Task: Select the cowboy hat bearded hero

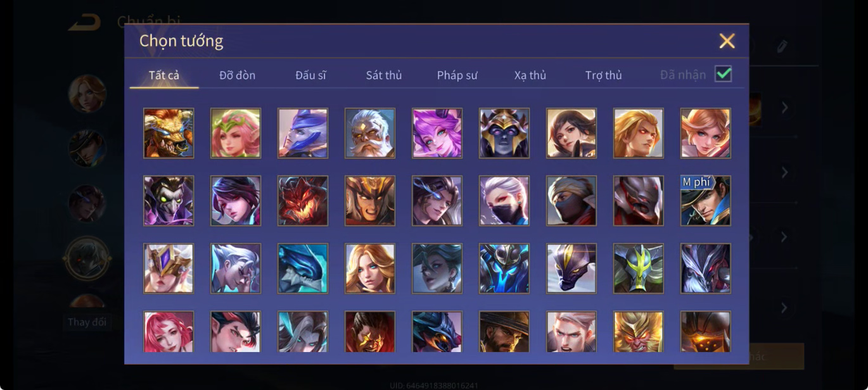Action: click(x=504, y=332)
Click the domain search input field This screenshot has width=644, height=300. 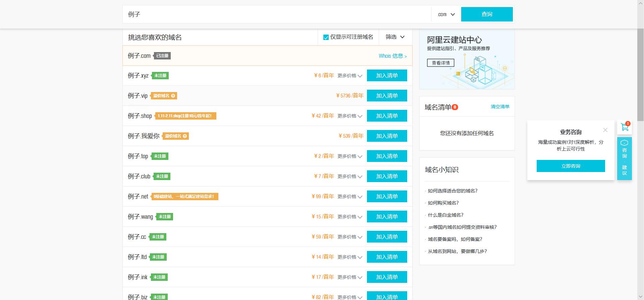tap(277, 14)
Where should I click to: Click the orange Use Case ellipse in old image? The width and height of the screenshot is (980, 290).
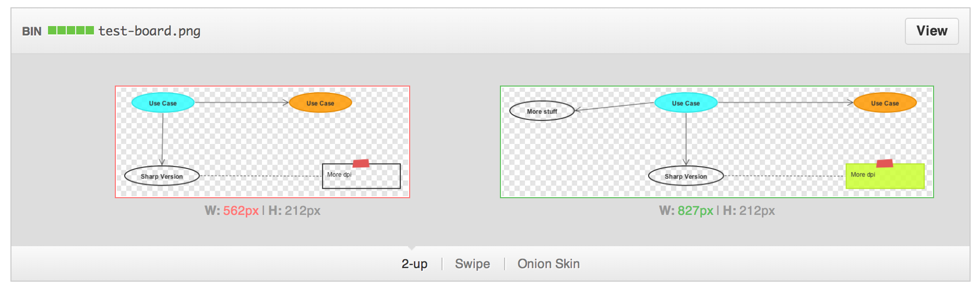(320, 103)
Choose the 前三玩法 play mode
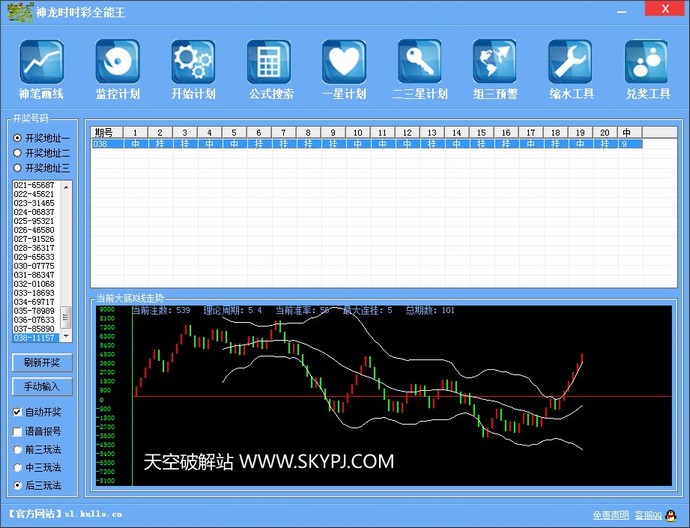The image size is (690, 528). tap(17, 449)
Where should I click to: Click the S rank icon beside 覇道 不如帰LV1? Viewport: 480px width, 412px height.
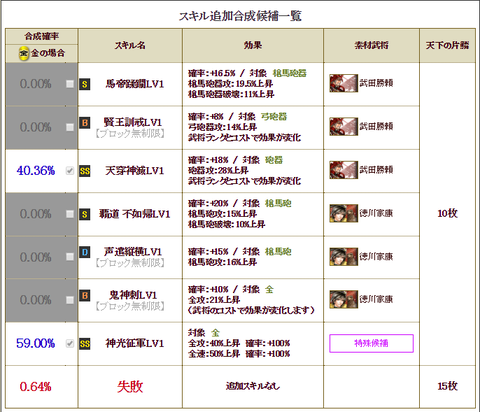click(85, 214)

____

**Exercise prompt:**
Set down, exactly as written, each line from the one that contains "Choose the 前三玩法 play mode" to the last line of the records, but none of the pictures.

**Your solution:**
Choose the 前三玩法 play mode
The image size is (690, 528). tap(17, 449)
Where should I click to: Click the S rank icon beside 覇道 不如帰LV1? Viewport: 480px width, 412px height.
click(85, 214)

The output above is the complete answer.